● Source material
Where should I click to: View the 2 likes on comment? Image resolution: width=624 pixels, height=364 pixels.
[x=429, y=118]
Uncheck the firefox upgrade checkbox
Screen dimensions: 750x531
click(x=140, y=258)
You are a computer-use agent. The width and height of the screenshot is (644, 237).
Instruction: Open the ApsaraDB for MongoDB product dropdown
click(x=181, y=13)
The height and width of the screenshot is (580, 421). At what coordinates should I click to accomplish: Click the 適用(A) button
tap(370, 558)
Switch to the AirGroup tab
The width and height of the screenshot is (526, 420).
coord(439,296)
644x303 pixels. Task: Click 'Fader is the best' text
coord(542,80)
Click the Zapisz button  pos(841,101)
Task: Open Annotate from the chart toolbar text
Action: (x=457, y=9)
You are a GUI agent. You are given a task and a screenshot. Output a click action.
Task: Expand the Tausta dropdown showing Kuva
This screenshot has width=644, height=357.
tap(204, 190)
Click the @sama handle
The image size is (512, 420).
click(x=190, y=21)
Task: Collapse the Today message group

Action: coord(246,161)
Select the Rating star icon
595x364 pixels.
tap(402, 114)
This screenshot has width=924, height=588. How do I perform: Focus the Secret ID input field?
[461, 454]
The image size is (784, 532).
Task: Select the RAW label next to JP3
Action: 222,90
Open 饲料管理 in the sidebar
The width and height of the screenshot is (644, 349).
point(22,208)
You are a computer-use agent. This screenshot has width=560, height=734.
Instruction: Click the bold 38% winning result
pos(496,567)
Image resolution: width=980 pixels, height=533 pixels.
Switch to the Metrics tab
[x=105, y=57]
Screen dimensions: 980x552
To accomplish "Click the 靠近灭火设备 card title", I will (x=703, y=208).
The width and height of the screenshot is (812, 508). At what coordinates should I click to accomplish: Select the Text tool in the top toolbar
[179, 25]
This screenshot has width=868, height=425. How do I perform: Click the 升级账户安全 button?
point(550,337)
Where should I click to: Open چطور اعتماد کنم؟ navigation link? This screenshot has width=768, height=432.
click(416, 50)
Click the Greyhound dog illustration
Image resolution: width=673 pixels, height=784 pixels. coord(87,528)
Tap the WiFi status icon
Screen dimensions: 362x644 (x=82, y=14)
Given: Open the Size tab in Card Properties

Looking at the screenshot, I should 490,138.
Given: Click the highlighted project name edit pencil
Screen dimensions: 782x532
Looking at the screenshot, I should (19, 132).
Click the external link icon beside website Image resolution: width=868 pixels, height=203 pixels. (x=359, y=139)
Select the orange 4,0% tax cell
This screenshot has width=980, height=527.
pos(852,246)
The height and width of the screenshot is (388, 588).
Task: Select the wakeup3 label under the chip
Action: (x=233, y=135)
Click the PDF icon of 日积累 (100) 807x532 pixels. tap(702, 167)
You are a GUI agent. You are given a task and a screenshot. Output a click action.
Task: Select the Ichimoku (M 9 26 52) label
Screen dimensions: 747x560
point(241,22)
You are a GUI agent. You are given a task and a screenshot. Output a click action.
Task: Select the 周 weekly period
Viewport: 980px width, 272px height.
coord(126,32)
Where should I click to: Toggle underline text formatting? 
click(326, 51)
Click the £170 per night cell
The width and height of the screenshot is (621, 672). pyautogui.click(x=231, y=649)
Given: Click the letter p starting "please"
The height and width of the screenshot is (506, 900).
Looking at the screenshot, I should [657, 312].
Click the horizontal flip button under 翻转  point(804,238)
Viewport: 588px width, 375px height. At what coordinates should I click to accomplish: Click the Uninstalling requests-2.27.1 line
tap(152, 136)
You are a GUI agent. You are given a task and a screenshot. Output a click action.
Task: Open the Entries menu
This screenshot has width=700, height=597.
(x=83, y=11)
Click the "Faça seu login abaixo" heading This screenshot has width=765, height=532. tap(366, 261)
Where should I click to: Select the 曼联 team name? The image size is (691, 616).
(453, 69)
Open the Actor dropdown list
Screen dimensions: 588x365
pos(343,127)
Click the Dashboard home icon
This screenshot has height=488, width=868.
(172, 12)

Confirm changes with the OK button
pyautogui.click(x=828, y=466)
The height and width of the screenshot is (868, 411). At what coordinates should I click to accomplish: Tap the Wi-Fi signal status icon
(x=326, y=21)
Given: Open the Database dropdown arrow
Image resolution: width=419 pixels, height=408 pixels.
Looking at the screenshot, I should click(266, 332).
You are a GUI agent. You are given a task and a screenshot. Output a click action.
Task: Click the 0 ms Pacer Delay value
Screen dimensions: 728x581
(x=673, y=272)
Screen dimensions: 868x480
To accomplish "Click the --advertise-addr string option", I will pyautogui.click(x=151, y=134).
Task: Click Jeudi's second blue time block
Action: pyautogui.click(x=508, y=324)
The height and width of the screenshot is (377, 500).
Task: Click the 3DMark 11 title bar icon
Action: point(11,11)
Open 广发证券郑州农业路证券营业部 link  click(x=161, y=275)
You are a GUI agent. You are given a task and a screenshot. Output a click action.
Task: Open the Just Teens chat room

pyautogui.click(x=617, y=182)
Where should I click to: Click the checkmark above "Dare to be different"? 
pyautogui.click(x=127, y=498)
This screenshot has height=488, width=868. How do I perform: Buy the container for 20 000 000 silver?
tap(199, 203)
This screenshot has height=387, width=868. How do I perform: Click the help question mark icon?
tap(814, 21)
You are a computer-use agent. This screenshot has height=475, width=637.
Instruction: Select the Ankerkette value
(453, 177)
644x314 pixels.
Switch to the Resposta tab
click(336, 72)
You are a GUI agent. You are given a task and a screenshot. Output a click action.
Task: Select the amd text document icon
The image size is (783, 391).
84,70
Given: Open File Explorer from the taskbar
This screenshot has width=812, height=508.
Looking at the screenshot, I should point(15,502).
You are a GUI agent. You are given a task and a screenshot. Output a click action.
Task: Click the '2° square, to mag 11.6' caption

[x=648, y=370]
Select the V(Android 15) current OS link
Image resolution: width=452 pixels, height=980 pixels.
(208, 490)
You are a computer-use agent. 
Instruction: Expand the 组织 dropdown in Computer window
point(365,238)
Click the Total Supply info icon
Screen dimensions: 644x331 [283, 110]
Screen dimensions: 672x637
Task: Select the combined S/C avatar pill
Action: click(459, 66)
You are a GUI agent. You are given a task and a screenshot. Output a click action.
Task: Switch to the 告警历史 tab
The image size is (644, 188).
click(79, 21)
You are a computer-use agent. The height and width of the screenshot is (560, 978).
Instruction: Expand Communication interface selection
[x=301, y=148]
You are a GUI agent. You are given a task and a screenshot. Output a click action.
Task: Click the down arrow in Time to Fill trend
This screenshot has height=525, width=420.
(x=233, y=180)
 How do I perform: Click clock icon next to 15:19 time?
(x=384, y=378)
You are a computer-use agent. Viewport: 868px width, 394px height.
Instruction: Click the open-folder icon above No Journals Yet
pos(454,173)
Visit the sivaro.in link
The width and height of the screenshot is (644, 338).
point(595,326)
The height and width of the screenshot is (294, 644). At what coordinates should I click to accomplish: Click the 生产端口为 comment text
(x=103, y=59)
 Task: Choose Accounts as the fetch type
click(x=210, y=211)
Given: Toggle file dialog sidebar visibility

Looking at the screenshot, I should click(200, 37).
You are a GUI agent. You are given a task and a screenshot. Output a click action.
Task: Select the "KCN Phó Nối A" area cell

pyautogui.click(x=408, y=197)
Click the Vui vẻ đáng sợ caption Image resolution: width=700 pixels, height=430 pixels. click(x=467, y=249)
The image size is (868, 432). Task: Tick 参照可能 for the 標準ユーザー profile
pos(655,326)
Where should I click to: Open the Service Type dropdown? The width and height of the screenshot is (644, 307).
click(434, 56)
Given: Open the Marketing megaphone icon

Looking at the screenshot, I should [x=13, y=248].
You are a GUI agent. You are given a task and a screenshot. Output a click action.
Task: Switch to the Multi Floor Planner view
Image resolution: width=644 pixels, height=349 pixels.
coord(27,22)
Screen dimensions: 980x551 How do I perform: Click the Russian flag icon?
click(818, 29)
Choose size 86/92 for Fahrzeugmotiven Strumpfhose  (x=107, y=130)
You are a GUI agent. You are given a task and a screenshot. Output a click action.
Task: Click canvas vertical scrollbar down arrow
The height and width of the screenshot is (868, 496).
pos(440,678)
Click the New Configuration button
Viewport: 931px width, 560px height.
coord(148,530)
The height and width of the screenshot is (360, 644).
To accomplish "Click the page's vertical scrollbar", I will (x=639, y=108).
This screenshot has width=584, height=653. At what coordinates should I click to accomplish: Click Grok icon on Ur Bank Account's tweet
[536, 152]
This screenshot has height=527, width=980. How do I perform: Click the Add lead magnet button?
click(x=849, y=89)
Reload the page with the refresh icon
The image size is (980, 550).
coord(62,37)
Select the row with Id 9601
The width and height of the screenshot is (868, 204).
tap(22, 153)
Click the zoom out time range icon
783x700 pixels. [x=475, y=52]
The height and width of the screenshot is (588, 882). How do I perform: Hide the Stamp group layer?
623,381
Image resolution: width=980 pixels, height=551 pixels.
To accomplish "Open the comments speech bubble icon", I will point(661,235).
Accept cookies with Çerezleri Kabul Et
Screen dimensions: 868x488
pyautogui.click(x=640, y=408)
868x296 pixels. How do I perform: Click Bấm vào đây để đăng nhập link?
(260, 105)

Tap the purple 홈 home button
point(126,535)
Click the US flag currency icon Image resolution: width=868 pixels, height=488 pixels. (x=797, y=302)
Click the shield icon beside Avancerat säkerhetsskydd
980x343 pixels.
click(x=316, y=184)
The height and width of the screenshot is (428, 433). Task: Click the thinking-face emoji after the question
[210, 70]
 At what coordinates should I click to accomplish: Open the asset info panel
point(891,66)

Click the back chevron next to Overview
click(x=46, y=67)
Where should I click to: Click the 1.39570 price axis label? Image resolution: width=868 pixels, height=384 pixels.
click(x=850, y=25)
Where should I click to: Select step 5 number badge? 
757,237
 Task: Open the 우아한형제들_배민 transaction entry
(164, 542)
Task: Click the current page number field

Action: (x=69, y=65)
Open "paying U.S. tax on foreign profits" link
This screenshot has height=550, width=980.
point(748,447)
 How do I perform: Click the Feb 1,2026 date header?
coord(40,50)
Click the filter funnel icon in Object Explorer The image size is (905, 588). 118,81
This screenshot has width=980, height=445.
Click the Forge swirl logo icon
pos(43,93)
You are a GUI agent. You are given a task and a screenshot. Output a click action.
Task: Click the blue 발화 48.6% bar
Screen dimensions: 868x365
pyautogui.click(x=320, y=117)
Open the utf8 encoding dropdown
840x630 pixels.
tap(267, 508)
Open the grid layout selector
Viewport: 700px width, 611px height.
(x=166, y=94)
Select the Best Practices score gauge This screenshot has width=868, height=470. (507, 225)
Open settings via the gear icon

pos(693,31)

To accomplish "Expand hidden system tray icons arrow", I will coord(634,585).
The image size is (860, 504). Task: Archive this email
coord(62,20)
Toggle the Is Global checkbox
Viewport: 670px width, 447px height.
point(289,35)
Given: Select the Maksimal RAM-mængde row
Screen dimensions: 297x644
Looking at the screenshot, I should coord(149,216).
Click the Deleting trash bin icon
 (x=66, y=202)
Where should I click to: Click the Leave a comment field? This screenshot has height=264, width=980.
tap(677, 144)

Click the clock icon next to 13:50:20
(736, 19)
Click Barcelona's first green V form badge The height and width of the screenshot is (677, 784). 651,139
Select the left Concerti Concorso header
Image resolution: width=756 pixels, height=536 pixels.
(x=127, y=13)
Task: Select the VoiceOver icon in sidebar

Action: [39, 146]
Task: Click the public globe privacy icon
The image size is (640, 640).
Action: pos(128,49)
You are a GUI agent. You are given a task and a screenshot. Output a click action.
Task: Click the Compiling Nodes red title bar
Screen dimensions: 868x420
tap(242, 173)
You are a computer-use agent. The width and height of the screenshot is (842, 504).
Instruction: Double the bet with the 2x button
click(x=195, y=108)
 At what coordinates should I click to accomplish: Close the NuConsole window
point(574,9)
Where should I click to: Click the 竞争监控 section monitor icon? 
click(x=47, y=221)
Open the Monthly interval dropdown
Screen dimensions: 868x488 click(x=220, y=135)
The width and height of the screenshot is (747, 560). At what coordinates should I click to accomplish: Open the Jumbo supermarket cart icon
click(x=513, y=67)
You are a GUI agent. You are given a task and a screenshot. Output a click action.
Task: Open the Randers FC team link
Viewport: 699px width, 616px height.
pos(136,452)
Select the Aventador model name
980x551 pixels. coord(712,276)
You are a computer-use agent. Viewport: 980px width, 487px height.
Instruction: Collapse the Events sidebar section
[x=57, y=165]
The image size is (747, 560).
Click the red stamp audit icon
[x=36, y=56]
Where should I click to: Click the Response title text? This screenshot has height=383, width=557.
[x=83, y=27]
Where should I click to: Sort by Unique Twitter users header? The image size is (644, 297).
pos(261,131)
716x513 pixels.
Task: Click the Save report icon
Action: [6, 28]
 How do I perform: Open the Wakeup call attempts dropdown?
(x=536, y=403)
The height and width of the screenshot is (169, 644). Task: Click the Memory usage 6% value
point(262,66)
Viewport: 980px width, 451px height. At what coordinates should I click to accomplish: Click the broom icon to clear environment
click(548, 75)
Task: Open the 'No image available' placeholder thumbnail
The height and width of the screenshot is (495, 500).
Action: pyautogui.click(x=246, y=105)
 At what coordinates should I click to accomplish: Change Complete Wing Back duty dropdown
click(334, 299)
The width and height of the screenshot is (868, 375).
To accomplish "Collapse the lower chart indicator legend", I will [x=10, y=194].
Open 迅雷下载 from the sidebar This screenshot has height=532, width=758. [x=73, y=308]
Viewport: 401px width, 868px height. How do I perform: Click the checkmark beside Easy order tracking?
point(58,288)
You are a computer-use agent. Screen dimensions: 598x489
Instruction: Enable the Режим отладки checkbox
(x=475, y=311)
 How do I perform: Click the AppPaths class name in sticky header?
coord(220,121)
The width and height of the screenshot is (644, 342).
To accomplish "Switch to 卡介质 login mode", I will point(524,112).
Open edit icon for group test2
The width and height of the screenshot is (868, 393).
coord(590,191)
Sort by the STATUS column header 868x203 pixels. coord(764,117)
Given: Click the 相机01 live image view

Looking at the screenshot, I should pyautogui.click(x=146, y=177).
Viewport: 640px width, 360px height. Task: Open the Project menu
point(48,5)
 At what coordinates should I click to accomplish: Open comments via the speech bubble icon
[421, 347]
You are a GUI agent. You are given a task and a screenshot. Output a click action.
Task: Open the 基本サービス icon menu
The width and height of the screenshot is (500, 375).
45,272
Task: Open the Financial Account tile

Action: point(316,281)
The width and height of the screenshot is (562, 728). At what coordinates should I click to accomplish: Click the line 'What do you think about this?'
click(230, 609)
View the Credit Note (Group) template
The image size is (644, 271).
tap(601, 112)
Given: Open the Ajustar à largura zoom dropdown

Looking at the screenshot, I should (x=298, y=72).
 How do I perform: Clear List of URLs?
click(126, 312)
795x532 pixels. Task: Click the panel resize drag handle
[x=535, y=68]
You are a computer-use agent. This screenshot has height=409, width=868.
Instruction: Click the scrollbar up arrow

● What is needed
Give back exactly the lines of the listing above that run from the line with "Click the Total Supply info icon" to the line with "You are a computer-use agent. The height", inclusive.

● Result for this task
Click the Total Supply info icon
Screen dimensions: 644x331 [283, 110]
Screen dimensions: 672x637
Task: Select the combined S/C avatar pill
Action: click(459, 66)
You are a GUI agent. You are given a task and a screenshot. Output a click action.
Task: Switch to the 告警历史 tab
The image size is (644, 188).
click(79, 21)
You are a computer-use agent. The height and width of the screenshot is (560, 978).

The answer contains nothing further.